Ryan,
On Sun, Jan 24, 2016 at 12:46 AM, Thomas Koster
Using Criterion, I have been running benchmarks to measure the relative performance of STM and MVars for some simple transactions that I expect will be typical in my application. I am using GHC 7.10.2 and libraries as at Stackage LTS 3.2.
I have found that STM is faster than MVars in all my benchmarks, without exception. This seems to go against accepted wisdom [1][2][3]. I have not included my source code here to save space, but if you suspect that I am using MVars incorrectly, just say so and I will post my source code separately.
I have two questions:
1. When are MVars faster than STM? If the answer is "never", then when are MVars "better" than STM? (Choose your own definition of "better".)
2. When given two capabilities (+RTS -N2), MVars are suddenly an order of magnitude slower than with just one capability. Why?
On 25 January 2016 at 01:04, Ryan Yates
I'm sorry I don't have time right now for a proper response (buried under paper deadlines). There are certainly times when one will be faster then the other and the reasons are quite complicated. To complicate matters further it is very difficult to get benchmarks that don't lie about performance in this space. There are also alternative implementations that change the balance drastically. The only broad advice I can give is to benchmark the target application with both implementations to see how all the implications fall out.

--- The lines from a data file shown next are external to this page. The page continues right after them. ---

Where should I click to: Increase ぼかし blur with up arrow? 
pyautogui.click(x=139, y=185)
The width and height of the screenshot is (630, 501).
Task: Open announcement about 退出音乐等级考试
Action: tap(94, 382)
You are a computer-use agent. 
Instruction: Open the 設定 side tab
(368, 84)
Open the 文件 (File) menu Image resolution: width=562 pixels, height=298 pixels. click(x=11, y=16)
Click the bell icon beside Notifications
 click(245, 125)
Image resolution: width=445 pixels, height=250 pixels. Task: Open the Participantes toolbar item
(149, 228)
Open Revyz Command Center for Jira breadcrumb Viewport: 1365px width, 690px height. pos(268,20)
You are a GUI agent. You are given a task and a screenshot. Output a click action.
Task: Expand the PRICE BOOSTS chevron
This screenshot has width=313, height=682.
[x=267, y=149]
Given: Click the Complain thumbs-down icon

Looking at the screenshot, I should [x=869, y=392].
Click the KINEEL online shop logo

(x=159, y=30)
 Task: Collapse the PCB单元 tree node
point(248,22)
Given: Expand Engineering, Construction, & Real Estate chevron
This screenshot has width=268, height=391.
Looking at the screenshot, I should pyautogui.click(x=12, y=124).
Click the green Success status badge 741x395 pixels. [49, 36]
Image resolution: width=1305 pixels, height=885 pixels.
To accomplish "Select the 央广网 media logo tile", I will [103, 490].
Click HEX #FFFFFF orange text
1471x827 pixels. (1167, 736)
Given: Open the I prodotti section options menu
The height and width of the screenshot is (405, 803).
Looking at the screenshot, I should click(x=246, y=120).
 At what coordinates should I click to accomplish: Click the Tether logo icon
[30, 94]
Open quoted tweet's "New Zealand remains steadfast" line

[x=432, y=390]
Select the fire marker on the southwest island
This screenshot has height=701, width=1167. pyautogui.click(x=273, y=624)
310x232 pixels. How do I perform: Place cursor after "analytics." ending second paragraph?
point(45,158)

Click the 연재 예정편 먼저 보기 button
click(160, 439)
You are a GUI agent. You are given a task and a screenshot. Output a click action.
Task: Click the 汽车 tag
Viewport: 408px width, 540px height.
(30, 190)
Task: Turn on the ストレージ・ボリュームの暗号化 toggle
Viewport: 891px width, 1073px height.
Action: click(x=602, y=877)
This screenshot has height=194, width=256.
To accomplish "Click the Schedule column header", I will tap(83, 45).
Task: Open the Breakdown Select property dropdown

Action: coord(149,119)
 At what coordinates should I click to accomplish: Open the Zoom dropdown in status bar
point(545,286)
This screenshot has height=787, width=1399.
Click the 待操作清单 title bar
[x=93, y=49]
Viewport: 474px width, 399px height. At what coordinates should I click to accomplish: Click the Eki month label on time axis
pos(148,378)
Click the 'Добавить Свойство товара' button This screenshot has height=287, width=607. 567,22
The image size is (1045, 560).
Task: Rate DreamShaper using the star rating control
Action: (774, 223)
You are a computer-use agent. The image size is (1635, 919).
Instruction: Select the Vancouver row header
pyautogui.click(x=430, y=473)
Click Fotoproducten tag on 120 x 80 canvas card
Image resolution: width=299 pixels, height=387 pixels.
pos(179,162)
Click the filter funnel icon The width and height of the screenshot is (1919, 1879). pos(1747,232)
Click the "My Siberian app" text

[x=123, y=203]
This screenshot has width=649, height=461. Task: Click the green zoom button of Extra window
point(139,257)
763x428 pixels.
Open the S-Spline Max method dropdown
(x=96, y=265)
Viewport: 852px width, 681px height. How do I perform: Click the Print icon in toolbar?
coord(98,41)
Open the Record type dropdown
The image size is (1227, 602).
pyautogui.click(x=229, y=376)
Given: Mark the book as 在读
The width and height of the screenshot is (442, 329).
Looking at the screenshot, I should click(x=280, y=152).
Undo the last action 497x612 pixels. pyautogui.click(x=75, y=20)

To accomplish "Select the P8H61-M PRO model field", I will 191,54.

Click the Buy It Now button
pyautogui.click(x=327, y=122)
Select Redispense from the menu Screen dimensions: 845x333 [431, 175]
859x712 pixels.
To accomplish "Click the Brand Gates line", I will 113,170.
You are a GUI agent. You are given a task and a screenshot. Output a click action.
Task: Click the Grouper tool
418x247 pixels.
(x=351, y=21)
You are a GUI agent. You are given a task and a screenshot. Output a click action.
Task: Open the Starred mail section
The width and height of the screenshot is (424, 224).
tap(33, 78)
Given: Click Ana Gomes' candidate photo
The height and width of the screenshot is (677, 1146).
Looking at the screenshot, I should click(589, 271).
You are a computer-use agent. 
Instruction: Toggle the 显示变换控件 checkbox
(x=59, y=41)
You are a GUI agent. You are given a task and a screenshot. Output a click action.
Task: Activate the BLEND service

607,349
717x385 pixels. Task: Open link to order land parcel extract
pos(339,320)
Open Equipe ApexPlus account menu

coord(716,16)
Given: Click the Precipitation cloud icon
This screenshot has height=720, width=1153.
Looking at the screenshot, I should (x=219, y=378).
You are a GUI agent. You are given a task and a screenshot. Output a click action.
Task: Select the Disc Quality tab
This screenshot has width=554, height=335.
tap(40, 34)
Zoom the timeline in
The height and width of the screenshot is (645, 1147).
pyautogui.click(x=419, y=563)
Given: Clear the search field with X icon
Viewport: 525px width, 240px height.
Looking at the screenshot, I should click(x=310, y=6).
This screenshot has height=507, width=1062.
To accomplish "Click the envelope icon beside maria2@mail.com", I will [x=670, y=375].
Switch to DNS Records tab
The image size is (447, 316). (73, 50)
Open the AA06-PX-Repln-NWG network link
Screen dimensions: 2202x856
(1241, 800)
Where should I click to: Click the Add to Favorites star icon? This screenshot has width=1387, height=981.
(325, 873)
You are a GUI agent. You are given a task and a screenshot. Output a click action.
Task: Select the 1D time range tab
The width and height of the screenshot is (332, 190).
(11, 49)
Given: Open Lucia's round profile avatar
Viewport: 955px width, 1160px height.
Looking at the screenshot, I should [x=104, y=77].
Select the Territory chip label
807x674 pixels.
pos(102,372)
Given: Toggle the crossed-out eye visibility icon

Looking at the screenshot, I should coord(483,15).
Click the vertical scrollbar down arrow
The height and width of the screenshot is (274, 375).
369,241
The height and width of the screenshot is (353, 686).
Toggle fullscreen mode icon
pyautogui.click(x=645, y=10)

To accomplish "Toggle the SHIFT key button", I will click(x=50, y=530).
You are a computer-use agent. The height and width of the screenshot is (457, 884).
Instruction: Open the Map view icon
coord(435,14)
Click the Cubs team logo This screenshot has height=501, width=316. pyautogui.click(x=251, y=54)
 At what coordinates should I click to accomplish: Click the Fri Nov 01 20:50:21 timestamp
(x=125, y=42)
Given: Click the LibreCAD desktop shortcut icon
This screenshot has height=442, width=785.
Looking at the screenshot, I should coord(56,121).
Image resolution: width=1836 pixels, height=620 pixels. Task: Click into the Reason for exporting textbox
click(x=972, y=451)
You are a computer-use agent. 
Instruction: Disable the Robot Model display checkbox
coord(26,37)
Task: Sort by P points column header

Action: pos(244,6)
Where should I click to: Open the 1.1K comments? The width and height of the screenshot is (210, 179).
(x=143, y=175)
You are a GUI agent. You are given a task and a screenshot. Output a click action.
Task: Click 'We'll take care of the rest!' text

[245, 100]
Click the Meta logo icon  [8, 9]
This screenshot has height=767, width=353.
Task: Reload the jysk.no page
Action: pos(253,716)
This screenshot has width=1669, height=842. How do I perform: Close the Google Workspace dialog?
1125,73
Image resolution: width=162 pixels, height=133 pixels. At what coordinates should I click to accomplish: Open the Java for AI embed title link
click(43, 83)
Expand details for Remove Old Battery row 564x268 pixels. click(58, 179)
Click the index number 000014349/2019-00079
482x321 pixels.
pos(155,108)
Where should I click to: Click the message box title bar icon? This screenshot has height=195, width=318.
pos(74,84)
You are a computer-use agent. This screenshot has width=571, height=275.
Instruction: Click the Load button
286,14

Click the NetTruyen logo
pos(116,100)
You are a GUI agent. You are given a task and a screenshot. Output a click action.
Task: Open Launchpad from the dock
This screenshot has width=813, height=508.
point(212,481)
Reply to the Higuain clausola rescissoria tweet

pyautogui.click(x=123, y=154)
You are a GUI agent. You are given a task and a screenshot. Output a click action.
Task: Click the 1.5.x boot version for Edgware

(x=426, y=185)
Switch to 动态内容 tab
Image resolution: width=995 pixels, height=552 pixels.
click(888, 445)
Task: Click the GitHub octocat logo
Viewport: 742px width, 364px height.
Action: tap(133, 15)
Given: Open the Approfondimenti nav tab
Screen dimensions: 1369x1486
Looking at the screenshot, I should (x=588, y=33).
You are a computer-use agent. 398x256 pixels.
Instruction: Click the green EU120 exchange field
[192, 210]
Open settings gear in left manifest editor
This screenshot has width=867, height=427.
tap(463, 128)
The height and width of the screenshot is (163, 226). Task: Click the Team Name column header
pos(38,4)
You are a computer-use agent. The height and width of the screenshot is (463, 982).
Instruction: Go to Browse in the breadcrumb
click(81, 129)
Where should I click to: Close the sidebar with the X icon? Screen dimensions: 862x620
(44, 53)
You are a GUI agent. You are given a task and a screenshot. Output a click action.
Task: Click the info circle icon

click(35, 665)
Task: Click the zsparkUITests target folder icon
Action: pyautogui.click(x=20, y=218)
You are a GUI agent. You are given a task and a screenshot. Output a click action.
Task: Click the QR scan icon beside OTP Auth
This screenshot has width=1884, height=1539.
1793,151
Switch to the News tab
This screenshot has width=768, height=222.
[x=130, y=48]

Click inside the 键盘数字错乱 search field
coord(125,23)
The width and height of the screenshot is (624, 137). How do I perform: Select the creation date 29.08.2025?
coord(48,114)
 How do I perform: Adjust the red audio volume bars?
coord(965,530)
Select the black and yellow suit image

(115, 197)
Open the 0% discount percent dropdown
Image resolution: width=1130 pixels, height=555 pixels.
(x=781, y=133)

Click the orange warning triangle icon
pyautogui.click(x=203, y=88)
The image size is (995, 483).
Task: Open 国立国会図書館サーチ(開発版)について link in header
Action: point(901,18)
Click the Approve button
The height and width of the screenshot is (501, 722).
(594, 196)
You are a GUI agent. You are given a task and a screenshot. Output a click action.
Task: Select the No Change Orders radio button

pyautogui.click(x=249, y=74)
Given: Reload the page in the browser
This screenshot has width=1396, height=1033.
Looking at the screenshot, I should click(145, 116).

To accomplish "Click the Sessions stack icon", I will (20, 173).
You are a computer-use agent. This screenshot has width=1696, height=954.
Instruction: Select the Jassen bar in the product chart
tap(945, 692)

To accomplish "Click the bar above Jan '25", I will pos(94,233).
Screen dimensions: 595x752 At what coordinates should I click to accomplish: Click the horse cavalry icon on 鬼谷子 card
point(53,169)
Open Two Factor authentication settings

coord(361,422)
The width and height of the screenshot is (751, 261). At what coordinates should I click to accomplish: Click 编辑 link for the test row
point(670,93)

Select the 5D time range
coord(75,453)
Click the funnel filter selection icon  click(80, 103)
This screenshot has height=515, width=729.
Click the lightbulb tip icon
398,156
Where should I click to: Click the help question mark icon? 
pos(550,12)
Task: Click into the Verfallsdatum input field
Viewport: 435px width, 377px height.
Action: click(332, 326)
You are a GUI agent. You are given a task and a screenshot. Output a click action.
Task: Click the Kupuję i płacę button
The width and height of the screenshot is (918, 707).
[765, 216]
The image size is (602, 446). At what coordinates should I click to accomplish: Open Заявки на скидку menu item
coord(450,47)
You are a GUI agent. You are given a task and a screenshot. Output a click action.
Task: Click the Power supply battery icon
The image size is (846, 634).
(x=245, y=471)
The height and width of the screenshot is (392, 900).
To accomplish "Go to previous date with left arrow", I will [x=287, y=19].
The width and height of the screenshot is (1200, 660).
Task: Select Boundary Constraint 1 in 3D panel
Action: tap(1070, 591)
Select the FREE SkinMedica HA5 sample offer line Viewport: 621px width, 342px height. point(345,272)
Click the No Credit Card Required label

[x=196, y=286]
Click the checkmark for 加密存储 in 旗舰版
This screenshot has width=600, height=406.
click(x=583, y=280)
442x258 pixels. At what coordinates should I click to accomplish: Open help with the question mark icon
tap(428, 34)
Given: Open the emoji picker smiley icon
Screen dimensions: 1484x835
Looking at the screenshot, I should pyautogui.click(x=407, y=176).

That is fair. From what I can tell, the time spent in the runtime dominates my user time, so I am basically benchmarking the GHC runtime, which I am not qualified to do :) I had only hoped to be able to decide on MVar vs STM before getting into the nitty gritty.
A broad description of the differences in implementation would be that MVars have a fairness guarantee (that does not come for free) for waking waiting threads. STM does not have this fairness which can lead to problems for programs that have quick transactions that always win over occasional long transactions (there are ways to avoid with a different implementation or with the cost of shifted to the programmer). My guess is in your particular benchmark the unfairness of STM works to your advantage and all the work is happening sequentially while the MVar version's fairness incurs frequent cache misses.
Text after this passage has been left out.